The Tripartite Committee on National Minimum Wage has submitted its report to the Secretary to the Government of the Federation (SGF). This marks the conclusion of the committee’s assignment, as disclosed in a statement signed by the Director of Information and Public Relations in the office of the SGF, Segun Imohiosen. He mentioned that a formal presentation of the report will be made to President Bola Tinubu. This will occur once the leadership of the Organised Labour, as well as representatives from the Government and Organised Private Sector, return from the ongoing International Labour Organisation (ILO) Conference in Geneva, Switzerland.

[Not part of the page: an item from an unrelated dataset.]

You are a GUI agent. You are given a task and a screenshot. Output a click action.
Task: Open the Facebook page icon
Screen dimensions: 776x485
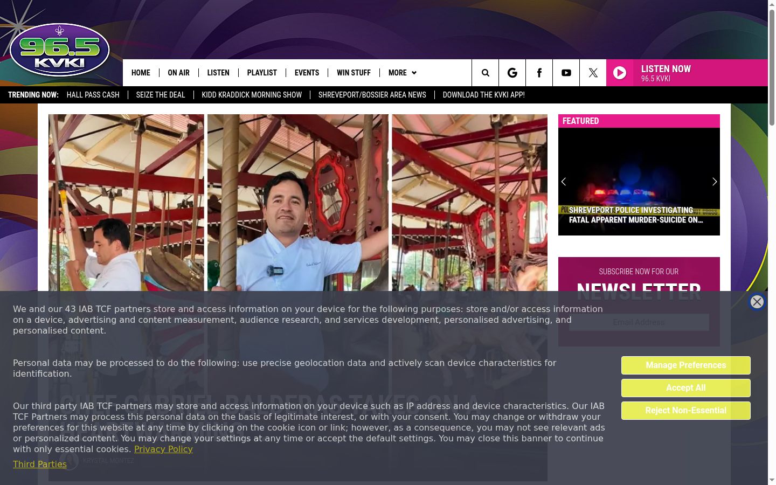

The SGF extended his gratitude to the Chairman of the Committee, Bukar Goni Aji, and all committee members for their commitment and sacrifices throughout this process. President Tinubu had previously inaugurated the 37-member Tripartite Committee on National Minimum Wage on Tuesday, January 30, 2024, in accordance with the provisions of the Minimum Wage Act of 2019. The primary responsibility of the committee was to recommend a new national minimum wage for Nigerian workers in both the public and private sectors.

VERIFIED: Nigerians can now earn US Dollars with premium domains just like Americans, acquire for as low as $1200 and you profit $19000 (₦23million). Click here to start.

The submission of the report on Monday comes after the committee recommended a new minimum wage of ₦62,000. This recommendation concludes months of deliberations and numerous meetings between the Federal Government, organised labour, and the organised private sector. However, it is important to note that the organised labour has proposed a significantly higher minimum wage of ₦250,000, which is a reduction from its earlier proposal of ₦494,000.

Following the submission of the report, President Tinubu is expected to send an executive bill to the National Assembly for legislative action. Despite these extensive deliberations, the Nigeria Governors’ Forum (NGF) has expressed concerns, stating that the earlier proposal of ₦60,000 is unsustainable. According to the governors, many states would be unable to undertake other critical projects if this proposal were to be implemented.

The labour unions had temporarily suspended their industrial action to allow for negotiations with the government. However, on Monday, Chris Onyeka, the Assistant General Secretary of the Nigeria Labour Congress (NLC), reiterated the union’s stance on the minimum wage issue. Onyeka insisted on ₦250,000 as the minimum wage, stating that accepting ₦62,000 or any lower figure would not be sufficient to meet the needs of Nigerian workers. He emphasized that the NLC’s proposal is driven by the realities of the market and the daily expenses that workers face, including the cost of essential goods like rice, yam, and garri.

In his address to the media, Onyeka stated, “We have never considered accepting ₦62,000 or any other wage that we know is below what we know is able to take Nigerian workers home. We will not negotiate a starvation wage. We have never contemplated ₦100,000 let alone ₦62,000. We are still at ₦250,000, that is where we are, and that is what we considered enough concession to the government and the other social partners in this particular situation. We are not just driven by frivolities but the realities of the marketplace; realities of things we buy every day: bag of rice, yam, garri, and all of that.”

As the nation awaits the return of the delegation from the ILO Conference and the subsequent actions by President Tinubu, the discourse on the appropriate minimum wage continues to be a significant topic of discussion among stakeholders. The outcome of this process will have a profound impact on the livelihoods of millions of Nigerian workers and the overall economic landscape of the country.